Former federal Privacy Commissioner George Radwanski is back with an opinion piece in the National Post on lawful access, while Clayton Pecknold, co-chair of the law amendments committee of the Canadian Association of Chiefs of Police pens a defense of lawful access in the Victoria Times Colonist.


  1. Pecknold’s piece repeats the common rhetoric that law enforcement use in this argument–that my identity is somehow less private than the content of my communications.

    It doesn’t take too much analysis to realize just how false this is. Identity and content are two sides of the same coin.

    If I’m making an anonymous post on a public blog–say, this one–I don’t care who sees the content of my communications.

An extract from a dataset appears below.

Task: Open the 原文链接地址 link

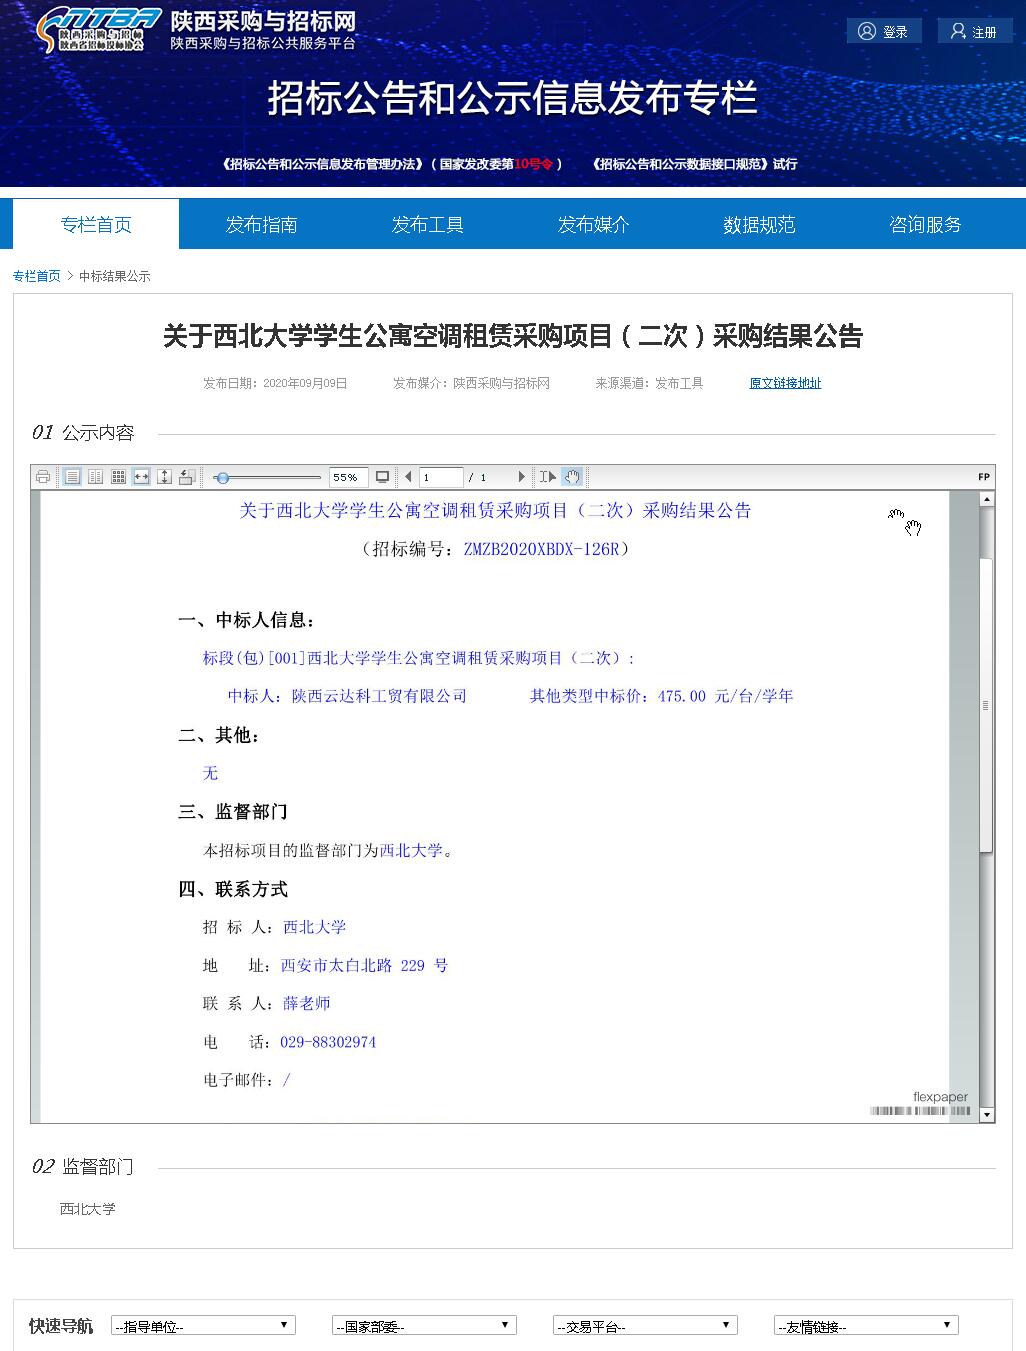Action: tap(785, 383)
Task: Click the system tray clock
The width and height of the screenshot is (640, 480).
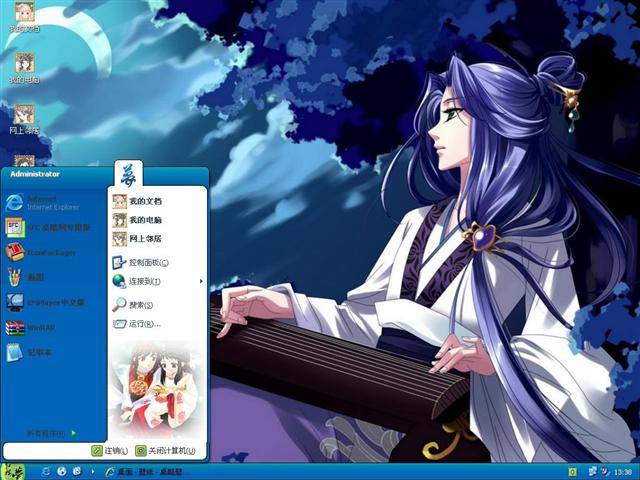Action: click(623, 471)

Unless I have no idea how the internet works, I’m fully aware that the whole world can see the content. That’s the point of my writing. The privacy concern is around my anonymity–my identity. The police could easily figure out the IP address I’m writing this from. In order to protect my privacy, I need to prevent them from using that IP address to identify me as a “real person”.

    The same with email, or web traffic. I’m not so concerned that the police can read the content of an email I sent–I should know full well that the recipient could forward it on. And I’m not concerned that the police know that some unknown person visited a series of websites on civil liberties. I’m concerned about their ability to identify me as the anonymous source of that activity.

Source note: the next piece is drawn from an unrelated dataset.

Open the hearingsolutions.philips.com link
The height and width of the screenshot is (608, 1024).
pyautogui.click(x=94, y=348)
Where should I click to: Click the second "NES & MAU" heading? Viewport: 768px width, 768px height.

    There’s a reason why that information isn’t in the phone book, and it’s not just because we haven’t gotten around to publishing a directory of IP addresses. It’s that we *wouldn’t* publish such a directory (as if it were possible,) because of the legitimate expectation of privacy among internet users.

  2. Isn’t this “lawful access” just the ticket needed by the **AA to start spamming Canadians and the Canadian legal system with the same mass-lawsuits and extortions that choke Americans currently?